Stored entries
------------------------
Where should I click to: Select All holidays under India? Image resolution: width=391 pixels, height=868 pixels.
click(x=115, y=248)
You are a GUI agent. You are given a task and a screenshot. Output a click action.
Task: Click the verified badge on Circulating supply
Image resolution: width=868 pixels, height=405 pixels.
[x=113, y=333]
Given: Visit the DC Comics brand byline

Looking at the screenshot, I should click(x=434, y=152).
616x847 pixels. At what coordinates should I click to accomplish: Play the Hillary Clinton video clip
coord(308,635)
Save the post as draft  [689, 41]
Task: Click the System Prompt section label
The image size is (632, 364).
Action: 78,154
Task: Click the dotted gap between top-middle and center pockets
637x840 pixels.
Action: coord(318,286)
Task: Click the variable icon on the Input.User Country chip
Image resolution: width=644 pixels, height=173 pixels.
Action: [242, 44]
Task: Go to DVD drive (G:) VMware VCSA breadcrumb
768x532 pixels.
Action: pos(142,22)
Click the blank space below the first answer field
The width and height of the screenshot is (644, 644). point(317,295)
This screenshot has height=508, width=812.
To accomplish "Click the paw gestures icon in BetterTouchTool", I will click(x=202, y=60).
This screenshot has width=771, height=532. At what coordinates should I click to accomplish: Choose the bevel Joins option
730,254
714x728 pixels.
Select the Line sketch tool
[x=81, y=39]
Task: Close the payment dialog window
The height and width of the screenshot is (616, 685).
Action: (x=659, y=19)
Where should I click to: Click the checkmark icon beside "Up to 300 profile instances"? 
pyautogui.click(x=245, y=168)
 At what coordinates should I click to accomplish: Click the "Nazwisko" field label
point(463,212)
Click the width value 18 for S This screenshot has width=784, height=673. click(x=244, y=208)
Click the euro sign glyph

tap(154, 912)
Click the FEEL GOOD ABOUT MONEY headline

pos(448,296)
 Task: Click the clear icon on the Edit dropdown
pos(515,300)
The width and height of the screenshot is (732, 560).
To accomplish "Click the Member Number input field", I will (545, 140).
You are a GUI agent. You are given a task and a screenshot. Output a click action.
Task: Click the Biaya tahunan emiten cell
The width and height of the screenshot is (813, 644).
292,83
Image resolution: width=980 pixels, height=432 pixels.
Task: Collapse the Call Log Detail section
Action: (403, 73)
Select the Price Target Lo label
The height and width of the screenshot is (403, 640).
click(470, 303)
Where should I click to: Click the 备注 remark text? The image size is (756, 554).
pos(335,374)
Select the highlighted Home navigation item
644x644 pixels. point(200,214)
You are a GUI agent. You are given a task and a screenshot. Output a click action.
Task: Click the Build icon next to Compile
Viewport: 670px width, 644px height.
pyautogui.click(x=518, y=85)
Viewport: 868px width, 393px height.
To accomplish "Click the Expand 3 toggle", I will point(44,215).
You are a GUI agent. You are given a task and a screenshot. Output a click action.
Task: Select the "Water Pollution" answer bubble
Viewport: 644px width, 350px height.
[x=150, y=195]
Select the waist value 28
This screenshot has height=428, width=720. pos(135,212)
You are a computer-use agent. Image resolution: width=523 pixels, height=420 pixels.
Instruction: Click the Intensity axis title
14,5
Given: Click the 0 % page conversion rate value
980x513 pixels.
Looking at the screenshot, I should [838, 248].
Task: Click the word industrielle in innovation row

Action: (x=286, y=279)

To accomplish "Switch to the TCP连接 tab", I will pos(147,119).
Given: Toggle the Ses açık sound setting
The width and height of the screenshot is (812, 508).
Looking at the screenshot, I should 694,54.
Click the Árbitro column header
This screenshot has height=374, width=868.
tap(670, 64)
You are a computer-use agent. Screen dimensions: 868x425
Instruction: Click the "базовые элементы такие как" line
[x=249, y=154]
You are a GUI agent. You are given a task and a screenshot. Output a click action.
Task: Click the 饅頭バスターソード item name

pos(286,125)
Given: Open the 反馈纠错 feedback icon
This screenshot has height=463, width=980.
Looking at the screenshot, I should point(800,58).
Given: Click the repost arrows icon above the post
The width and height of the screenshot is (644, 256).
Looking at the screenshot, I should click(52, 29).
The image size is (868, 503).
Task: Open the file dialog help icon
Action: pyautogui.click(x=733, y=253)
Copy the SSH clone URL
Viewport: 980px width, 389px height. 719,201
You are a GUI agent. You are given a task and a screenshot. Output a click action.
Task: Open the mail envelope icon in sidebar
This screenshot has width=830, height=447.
------------------------
◆ EXERCISE REQUIREMENTS
Restate each record word for word.

◆ OUTPUT FOR THIS EXERCISE
Where should I click to: Select All holidays under India? Image resolution: width=391 pixels, height=868 pixels.
click(x=115, y=248)
You are a GUI agent. You are given a task and a screenshot. Output a click action.
Task: Click the verified badge on Circulating supply
Image resolution: width=868 pixels, height=405 pixels.
[x=113, y=333]
Given: Visit the DC Comics brand byline

Looking at the screenshot, I should click(x=434, y=152).
616x847 pixels. At what coordinates should I click to accomplish: Play the Hillary Clinton video clip
coord(308,635)
Save the post as draft  [689, 41]
Task: Click the System Prompt section label
The image size is (632, 364).
Action: 78,154
Task: Click the dotted gap between top-middle and center pockets
637x840 pixels.
Action: coord(318,286)
Task: Click the variable icon on the Input.User Country chip
Image resolution: width=644 pixels, height=173 pixels.
Action: [242, 44]
Task: Go to DVD drive (G:) VMware VCSA breadcrumb
768x532 pixels.
Action: pos(142,22)
Click the blank space below the first answer field
The width and height of the screenshot is (644, 644). point(317,295)
This screenshot has height=508, width=812.
To accomplish "Click the paw gestures icon in BetterTouchTool", I will click(x=202, y=60).
This screenshot has width=771, height=532. At what coordinates should I click to accomplish: Choose the bevel Joins option
730,254
714x728 pixels.
Select the Line sketch tool
[x=81, y=39]
Task: Close the payment dialog window
The height and width of the screenshot is (616, 685).
Action: (x=659, y=19)
Where should I click to: Click the checkmark icon beside "Up to 300 profile instances"? 
pyautogui.click(x=245, y=168)
 At what coordinates should I click to accomplish: Click the "Nazwisko" field label
point(463,212)
Click the width value 18 for S This screenshot has width=784, height=673. click(x=244, y=208)
Click the euro sign glyph

tap(154, 912)
Click the FEEL GOOD ABOUT MONEY headline

pos(448,296)
 Task: Click the clear icon on the Edit dropdown
pos(515,300)
The width and height of the screenshot is (732, 560).
To accomplish "Click the Member Number input field", I will (545, 140).
You are a GUI agent. You are given a task and a screenshot. Output a click action.
Task: Click the Biaya tahunan emiten cell
The width and height of the screenshot is (813, 644).
292,83
Image resolution: width=980 pixels, height=432 pixels.
Task: Collapse the Call Log Detail section
Action: (403, 73)
Select the Price Target Lo label
The height and width of the screenshot is (403, 640).
click(470, 303)
Where should I click to: Click the 备注 remark text? The image size is (756, 554).
pos(335,374)
Select the highlighted Home navigation item
644x644 pixels. point(200,214)
You are a GUI agent. You are given a task and a screenshot. Output a click action.
Task: Click the Build icon next to Compile
Viewport: 670px width, 644px height.
pyautogui.click(x=518, y=85)
Viewport: 868px width, 393px height.
To accomplish "Click the Expand 3 toggle", I will point(44,215).
You are a GUI agent. You are given a task and a screenshot. Output a click action.
Task: Select the "Water Pollution" answer bubble
Viewport: 644px width, 350px height.
[x=150, y=195]
Select the waist value 28
This screenshot has height=428, width=720. pos(135,212)
You are a computer-use agent. Image resolution: width=523 pixels, height=420 pixels.
Instruction: Click the Intensity axis title
14,5
Given: Click the 0 % page conversion rate value
980x513 pixels.
Looking at the screenshot, I should [838, 248].
Task: Click the word industrielle in innovation row

Action: (x=286, y=279)

To accomplish "Switch to the TCP连接 tab", I will pos(147,119).
Given: Toggle the Ses açık sound setting
The width and height of the screenshot is (812, 508).
Looking at the screenshot, I should 694,54.
Click the Árbitro column header
This screenshot has height=374, width=868.
tap(670, 64)
You are a computer-use agent. Screen dimensions: 868x425
Instruction: Click the "базовые элементы такие как" line
[x=249, y=154]
You are a GUI agent. You are given a task and a screenshot. Output a click action.
Task: Click the 饅頭バスターソード item name

pos(286,125)
Given: Open the 反馈纠错 feedback icon
This screenshot has height=463, width=980.
Looking at the screenshot, I should point(800,58).
Given: Click the repost arrows icon above the post
The width and height of the screenshot is (644, 256).
Looking at the screenshot, I should click(52, 29).
The image size is (868, 503).
Task: Open the file dialog help icon
Action: pyautogui.click(x=733, y=253)
Copy the SSH clone URL
Viewport: 980px width, 389px height. 719,201
You are a GUI agent. You are given a task and a screenshot. Output a click action.
Task: Open the mail envelope icon in sidebar
This screenshot has width=830, height=447.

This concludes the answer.